_Task goal_
Rewrite the listing as a JSON list of strings, one string per line and blank lines omitted, covering only the lines from its first line through the line containing "pyautogui.click(x=1363, y=465)", both included.
+ + + + + + +
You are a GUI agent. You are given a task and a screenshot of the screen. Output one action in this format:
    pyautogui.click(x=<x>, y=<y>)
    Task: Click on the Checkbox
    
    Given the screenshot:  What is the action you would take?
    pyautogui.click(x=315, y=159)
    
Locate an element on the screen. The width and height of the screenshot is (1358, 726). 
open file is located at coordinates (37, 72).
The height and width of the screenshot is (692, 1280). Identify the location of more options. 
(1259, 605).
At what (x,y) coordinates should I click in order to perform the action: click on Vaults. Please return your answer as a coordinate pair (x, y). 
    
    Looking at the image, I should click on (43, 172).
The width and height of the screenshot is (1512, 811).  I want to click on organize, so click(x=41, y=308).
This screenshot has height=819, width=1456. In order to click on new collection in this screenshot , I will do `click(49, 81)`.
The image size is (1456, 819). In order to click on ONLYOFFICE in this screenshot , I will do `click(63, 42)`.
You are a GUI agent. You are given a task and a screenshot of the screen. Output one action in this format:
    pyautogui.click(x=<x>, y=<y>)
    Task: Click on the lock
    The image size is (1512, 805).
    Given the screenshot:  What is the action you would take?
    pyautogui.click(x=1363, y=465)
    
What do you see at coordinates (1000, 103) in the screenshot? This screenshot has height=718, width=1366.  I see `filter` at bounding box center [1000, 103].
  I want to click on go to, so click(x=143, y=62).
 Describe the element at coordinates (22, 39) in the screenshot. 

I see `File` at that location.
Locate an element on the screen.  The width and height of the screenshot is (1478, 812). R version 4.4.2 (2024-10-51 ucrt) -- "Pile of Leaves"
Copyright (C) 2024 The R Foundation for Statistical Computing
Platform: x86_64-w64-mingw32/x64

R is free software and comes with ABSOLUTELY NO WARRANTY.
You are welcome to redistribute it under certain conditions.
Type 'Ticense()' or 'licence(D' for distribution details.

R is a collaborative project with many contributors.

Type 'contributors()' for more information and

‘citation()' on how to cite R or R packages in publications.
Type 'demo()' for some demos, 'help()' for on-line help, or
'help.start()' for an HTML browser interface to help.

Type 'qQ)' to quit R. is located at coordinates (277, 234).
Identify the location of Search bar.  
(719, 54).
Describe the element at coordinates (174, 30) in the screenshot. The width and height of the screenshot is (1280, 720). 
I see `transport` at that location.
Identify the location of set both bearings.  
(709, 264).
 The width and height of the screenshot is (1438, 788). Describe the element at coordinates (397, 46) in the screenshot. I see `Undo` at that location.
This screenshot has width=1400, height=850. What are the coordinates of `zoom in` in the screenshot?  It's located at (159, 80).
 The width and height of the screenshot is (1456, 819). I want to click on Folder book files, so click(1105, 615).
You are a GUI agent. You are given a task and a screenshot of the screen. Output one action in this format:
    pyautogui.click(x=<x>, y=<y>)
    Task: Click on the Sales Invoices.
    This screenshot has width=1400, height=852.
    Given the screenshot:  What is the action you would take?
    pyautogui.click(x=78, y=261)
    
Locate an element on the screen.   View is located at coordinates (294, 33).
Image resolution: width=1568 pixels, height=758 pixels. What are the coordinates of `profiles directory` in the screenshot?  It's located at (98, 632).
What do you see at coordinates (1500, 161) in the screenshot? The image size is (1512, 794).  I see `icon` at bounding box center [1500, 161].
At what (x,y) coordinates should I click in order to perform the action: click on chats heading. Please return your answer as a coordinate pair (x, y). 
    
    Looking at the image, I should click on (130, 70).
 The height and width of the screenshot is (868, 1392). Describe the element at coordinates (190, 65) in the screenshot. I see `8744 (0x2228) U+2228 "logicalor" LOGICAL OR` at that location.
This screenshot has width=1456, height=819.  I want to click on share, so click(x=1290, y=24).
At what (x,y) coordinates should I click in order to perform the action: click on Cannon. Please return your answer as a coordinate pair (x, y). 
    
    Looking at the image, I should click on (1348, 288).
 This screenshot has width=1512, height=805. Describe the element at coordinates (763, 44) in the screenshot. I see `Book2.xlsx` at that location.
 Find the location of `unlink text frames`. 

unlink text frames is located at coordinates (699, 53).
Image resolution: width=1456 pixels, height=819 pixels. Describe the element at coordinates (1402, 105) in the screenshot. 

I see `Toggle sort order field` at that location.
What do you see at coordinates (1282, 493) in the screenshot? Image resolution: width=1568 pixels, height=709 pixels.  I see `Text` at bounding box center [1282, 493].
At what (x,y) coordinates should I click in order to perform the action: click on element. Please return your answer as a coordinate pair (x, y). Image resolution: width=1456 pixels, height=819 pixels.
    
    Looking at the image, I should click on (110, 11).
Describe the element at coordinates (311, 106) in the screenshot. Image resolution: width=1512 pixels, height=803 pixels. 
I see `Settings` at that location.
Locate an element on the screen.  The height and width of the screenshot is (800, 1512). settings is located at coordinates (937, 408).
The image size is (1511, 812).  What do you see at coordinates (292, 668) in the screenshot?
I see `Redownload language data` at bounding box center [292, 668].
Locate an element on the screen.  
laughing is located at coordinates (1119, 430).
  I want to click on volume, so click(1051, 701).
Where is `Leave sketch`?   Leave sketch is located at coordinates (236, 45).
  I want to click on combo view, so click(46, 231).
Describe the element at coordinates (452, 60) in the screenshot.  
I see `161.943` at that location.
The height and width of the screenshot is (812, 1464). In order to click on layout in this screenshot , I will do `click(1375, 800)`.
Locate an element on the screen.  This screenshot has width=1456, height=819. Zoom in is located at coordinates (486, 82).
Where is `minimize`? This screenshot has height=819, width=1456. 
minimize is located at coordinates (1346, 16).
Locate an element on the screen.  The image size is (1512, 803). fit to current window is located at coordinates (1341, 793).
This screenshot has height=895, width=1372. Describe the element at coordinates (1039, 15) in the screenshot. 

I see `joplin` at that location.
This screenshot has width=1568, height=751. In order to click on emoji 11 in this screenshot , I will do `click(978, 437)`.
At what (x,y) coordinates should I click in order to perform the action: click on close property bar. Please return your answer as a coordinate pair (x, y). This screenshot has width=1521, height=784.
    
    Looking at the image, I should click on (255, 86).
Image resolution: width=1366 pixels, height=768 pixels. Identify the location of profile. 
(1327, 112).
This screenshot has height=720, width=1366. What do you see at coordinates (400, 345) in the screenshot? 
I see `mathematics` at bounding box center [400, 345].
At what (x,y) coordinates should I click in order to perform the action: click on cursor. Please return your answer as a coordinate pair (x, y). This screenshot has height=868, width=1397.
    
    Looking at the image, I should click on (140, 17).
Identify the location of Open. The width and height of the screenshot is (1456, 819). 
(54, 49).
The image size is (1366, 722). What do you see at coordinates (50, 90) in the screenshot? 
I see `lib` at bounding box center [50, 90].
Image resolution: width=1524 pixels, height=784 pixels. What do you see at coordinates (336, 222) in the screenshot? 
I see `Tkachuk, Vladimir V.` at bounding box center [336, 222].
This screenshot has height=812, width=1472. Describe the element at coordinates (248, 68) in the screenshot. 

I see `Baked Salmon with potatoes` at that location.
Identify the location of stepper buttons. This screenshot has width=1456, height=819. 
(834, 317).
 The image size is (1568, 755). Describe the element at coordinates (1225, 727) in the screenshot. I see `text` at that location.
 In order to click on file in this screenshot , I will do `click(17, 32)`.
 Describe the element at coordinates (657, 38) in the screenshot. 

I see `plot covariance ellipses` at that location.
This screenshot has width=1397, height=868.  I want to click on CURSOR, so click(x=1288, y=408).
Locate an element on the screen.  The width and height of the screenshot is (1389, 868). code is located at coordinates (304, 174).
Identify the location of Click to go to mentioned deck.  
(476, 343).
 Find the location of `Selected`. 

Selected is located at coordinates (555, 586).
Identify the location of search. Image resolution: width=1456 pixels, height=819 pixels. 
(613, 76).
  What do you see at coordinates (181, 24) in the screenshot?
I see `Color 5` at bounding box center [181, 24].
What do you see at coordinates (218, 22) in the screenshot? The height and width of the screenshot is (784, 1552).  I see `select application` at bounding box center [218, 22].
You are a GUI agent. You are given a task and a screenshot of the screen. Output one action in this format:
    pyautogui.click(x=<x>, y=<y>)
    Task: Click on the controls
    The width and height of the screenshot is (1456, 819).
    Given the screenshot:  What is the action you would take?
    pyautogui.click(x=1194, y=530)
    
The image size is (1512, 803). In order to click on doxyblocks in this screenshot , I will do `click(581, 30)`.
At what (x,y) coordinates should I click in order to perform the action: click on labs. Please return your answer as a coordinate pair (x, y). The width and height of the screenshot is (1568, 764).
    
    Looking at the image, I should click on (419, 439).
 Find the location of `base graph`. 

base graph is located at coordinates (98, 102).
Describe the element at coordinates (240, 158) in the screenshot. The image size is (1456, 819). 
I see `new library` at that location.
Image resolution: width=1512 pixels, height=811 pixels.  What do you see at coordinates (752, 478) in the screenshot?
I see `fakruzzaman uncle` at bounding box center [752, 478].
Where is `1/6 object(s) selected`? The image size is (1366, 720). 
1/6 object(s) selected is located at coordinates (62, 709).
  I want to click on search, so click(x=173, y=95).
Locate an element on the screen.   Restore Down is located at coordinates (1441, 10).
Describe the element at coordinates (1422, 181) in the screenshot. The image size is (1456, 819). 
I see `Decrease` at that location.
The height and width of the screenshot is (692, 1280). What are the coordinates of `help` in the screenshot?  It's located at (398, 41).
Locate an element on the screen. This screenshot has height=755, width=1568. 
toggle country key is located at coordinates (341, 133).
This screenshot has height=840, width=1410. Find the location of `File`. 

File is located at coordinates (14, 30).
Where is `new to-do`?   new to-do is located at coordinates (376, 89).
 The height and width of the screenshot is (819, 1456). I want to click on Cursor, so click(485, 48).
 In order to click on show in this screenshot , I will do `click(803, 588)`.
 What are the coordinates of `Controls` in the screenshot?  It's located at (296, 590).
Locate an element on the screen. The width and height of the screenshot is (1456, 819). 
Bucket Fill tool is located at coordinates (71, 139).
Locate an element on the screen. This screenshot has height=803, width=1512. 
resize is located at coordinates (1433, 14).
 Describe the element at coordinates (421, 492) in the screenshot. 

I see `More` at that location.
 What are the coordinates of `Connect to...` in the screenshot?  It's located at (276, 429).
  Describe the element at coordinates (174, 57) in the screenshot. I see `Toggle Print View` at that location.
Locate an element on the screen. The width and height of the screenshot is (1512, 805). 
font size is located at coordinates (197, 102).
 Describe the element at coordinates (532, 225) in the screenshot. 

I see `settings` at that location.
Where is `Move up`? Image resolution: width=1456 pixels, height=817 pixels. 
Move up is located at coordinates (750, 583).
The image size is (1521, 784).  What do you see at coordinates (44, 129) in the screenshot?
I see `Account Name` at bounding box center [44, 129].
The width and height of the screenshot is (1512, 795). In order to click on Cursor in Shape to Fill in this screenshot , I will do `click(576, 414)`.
+ + + + + + +
_Answer to the task_
[
  "You are a GUI agent. You are given a task and a screenshot of the screen. Output one action in this format:",
  "    pyautogui.click(x=<x>, y=<y>)",
  "    Task: Click on the Checkbox",
  "    Given the screenshot:  What is the action you would take?",
  "    pyautogui.click(x=315, y=159)",
  "Locate an element on the screen. The width and height of the screenshot is (1358, 726). ",
  "open file is located at coordinates (37, 72).",
  "The height and width of the screenshot is (692, 1280). Identify the location of more options. ",
  "(1259, 605).",
  "At what (x,y) coordinates should I click in order to perform the action: click on Vaults. Please return your answer as a coordinate pair (x, y). ",
  "    Looking at the image, I should click on (43, 172).",
  "The width and height of the screenshot is (1512, 811).  I want to click on organize, so click(x=41, y=308).",
  "This screenshot has height=819, width=1456. In order to click on new collection in this screenshot , I will do `click(49, 81)`.",
  "The image size is (1456, 819). In order to click on ONLYOFFICE in this screenshot , I will do `click(63, 42)`.",
  "You are a GUI agent. You are given a task and a screenshot of the screen. Output one action in this format:",
  "    pyautogui.click(x=<x>, y=<y>)",
  "    Task: Click on the lock",
  "    The image size is (1512, 805).",
  "    Given the screenshot:  What is the action you would take?",
  "    pyautogui.click(x=1363, y=465)"
]